Every man and woman, boy and girl, granny and grand, if they are related to Earth-human stock, studies a totem. Everyone, in their early youth, attends a totem school. Every totem is a creature of Earth.

Physically, I am the stunted, drum-chested daughter of a sylph. I’m lucky, the shamans told me, in what the geneticist was able to do for me.

I said, “Huh? What she did for me?” My mother was the geneticist consulted, one of my proud father’s little jokes. “You children are the result of a complicated bit of genetic mingle-mangle,” he used to say.

I remember most of all how my mother died of the Earth-born disease. Horribly. How can I ask anyone about that? My father tried to explain why I won’t die in the same way. I didn’t understand it. I was too young, too traumatized. I inspect myself every day for the beginnings of my mother’s fate.

Get back to it. And also, I was a Harpy Eagle. And at age fourteen Earth-years, young for my age and young for the school, the shamans took me on. Because, apparently, I am more like my father than I am like my mother in the ways that count.

Another huh. My father was tall and skinny. And look at me. And my father was the hereditary bio-captain of the Ark Ship. Look at me again.  

During a home-visit after my third year at the Shaman School, my handsome brothers, hurt on numerous occasions by my cruel harpy tongue, saw a chance and carried me face-first between them to a dry cistern. They draped me over the rim to hang there while they changed their grip.

I worried about my dignity. How would it look? Then I looked down. A dark reflection looked up at me for that short moment.

My brothers reached down for my ankles and toppled me into the jelly seepage. The stone sides hold back only sand, never the planet’s plasma.

No air. No air! I might never breathe again! The well held only Lotor’s approximation of Earth’s water, a thick jelly. Could. Not. Breathe. At the last horrendous moment I recalled a myth about quicksand back on Earth.

I dragged my head out of the brawny gel at the same time rolling half onto my back. I swam two hesitant strokes to the side and with slow arms dragged myself up the ladder. Too tired to run from the guards alerted by my brothers, I gave myself into the hands of Lotor and am still here, a thousand days later.

A sixth of my life has gone into not giving in to my twanging legs and my groaning shoulders arms wrists and hands. To keep fit. Every day I ask myself, for what?

And I tell myself. It is to get my bravery back, my courage, to haul them from under the soles of my feet where I keep such things that remind me who I am and what I am not. My brothers might already be dead. The same disease my mother couldn’t save herself from. Maybe it really really won’t come to take me. I wish I knew.

I never heard of the Ark Ship replying to a singing by light flashes that anybody might see? So how will the ship reply, if not by light flashes?

The morning’s food arrives without me having heard the approach of the guards almost as if I’m deaf and blind to the changes. Thayne also is silent. Because he listens to every move I make?
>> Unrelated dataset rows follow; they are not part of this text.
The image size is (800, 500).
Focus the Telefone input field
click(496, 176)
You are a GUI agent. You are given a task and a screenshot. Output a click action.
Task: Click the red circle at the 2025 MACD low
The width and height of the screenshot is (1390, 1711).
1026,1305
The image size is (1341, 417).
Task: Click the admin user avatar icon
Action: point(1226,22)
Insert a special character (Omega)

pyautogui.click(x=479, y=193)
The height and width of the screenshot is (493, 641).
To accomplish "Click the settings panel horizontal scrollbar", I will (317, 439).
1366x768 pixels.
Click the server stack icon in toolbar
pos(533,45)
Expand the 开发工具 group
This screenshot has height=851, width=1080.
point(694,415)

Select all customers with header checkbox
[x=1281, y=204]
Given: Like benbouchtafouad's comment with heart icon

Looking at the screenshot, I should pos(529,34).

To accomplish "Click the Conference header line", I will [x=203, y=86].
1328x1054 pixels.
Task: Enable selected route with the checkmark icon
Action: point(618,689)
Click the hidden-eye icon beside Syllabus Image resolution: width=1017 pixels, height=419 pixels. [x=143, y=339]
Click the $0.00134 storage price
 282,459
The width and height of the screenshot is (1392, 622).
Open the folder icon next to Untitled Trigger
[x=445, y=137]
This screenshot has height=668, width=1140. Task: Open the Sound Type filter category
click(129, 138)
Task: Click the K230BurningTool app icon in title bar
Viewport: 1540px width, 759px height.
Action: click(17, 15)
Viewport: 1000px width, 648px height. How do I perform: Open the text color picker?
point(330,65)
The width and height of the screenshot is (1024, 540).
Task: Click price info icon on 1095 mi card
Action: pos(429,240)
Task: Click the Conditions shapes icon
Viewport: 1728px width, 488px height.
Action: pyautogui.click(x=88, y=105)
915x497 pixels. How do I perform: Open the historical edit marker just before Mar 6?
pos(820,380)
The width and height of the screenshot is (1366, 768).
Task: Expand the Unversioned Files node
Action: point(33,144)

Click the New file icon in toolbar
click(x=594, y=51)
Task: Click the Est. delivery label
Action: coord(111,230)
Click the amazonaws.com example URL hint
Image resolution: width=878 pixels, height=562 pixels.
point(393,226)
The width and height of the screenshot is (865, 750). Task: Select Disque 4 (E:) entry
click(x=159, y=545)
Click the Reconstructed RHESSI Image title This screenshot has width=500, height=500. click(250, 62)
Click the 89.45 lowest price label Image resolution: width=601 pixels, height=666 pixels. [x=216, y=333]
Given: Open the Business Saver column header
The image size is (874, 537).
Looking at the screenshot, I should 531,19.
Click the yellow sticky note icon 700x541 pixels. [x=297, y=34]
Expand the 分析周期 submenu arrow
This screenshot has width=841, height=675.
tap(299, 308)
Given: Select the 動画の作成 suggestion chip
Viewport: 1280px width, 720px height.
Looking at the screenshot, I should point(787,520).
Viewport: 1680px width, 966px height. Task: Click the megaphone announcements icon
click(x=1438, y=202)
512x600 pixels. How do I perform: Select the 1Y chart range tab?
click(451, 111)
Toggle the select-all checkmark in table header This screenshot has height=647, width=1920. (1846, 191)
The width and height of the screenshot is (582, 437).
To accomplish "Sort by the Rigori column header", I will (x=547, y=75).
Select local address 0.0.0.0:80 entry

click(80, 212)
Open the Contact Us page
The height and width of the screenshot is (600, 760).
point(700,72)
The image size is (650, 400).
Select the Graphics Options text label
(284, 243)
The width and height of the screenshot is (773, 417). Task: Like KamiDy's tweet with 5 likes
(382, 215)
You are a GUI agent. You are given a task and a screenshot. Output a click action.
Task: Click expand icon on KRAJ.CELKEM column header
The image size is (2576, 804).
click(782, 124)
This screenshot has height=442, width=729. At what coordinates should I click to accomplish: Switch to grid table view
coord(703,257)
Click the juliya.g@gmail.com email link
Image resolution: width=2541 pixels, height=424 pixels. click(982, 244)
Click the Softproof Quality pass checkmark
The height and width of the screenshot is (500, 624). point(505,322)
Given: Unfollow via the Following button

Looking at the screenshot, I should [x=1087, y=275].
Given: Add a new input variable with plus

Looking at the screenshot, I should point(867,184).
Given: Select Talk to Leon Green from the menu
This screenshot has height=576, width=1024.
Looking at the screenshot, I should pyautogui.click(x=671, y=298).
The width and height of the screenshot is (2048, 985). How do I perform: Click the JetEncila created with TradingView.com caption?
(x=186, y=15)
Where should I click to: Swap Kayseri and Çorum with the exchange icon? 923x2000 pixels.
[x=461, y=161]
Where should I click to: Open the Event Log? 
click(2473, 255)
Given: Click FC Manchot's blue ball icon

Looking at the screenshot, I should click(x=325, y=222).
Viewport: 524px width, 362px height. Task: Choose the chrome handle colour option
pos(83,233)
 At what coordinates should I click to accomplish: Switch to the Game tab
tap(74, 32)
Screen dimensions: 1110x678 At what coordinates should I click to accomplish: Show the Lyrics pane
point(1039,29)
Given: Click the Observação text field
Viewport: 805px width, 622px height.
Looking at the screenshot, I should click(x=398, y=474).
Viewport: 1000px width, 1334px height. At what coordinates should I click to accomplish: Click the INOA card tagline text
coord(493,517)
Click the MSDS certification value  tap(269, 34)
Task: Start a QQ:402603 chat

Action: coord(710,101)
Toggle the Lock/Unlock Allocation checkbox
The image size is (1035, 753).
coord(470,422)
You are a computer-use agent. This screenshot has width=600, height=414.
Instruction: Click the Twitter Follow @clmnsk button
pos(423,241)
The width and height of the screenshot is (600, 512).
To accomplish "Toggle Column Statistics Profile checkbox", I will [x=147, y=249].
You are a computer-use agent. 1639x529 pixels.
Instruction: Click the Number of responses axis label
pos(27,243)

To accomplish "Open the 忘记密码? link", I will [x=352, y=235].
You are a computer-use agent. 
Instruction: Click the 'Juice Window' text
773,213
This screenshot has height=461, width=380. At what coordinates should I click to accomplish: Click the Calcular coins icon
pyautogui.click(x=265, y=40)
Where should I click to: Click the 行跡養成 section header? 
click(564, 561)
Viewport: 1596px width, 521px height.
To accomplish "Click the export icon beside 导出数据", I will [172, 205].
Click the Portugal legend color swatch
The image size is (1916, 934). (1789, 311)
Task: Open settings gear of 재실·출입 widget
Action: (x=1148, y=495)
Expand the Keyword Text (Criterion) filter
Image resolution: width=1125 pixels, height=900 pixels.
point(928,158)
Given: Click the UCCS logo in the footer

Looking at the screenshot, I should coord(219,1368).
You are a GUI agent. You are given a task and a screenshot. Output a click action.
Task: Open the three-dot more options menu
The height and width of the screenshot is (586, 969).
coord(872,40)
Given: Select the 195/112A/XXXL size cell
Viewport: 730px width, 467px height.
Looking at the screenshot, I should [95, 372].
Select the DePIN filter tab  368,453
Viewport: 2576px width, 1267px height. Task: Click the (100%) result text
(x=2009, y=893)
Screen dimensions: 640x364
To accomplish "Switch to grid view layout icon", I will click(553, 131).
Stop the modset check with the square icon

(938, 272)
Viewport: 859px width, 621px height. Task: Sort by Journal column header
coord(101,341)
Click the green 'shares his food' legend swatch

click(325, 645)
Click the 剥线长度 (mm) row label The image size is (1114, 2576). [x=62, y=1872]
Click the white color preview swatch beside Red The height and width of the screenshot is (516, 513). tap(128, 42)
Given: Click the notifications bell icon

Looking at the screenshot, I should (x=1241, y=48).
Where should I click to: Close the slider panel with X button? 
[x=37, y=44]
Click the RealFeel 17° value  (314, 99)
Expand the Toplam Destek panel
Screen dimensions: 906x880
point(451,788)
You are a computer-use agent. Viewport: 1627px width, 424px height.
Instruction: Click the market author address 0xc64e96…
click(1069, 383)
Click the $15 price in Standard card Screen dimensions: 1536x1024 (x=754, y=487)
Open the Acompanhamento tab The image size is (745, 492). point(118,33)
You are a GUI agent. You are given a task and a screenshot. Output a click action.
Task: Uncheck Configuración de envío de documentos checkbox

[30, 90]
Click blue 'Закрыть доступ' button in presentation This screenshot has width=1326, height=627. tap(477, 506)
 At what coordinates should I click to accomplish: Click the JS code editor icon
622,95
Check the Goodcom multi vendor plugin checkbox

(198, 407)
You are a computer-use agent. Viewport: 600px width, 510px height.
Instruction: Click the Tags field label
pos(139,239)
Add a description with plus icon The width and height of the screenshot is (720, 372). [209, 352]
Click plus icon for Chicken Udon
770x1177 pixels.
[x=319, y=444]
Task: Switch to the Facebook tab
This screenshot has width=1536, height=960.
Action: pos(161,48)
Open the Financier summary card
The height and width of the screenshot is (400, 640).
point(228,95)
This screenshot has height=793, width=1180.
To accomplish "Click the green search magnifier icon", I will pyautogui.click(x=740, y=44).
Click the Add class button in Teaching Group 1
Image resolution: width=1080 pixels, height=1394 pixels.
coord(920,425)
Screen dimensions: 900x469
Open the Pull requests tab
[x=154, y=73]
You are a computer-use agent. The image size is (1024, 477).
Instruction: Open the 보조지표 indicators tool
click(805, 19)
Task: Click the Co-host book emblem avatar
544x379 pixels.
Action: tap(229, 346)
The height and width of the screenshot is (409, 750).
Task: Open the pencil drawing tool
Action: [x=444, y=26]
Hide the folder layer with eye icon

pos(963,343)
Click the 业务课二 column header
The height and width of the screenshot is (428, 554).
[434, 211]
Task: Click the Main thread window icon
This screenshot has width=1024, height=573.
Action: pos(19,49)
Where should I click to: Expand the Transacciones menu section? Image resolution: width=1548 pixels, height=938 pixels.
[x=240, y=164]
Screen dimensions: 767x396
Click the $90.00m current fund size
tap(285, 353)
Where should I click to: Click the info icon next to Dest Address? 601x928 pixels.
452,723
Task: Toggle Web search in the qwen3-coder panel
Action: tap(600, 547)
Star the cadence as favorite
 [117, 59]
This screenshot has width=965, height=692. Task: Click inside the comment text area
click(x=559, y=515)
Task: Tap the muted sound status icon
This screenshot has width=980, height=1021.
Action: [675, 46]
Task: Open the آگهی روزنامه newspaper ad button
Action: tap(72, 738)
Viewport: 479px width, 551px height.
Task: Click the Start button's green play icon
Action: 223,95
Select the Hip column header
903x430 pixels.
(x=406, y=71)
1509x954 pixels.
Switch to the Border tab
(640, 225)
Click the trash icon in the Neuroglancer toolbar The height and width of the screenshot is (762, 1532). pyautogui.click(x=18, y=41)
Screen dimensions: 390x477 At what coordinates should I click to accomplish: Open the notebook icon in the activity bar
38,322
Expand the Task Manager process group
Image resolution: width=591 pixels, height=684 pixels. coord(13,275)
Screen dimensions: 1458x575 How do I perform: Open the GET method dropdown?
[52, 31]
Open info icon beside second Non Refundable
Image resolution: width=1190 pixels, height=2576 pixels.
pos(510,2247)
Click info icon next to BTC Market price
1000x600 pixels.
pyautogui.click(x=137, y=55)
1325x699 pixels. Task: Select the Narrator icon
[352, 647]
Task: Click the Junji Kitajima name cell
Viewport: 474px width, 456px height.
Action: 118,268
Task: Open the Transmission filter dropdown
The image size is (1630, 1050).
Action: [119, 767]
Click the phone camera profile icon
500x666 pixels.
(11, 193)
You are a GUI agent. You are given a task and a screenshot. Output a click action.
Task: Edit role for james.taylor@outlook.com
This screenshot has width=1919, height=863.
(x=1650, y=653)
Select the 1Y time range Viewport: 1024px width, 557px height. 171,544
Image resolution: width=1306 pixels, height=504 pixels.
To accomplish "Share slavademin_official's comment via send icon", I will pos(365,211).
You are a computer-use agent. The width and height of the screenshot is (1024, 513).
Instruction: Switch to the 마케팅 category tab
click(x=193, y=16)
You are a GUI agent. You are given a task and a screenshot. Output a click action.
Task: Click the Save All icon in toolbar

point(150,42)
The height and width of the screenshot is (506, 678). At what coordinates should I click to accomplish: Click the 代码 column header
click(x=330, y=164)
There’s nothing different about the way the food comes. The plate is shoved through the slot at floor level. Porridge.

A guard checks my condition by way of the eyehole in the door.

I keep my yellow eyes hooded against his frank and interested stare. In the same way, we of the Earth-born hood our shamanic deceptions with the practical applications of totem schooling. Everyone is helped and everyone helps, most without awareness of the latter.

With half of the hundred Earth-born in the yard downstairs, can I afford to wait for someone else to set things into motion?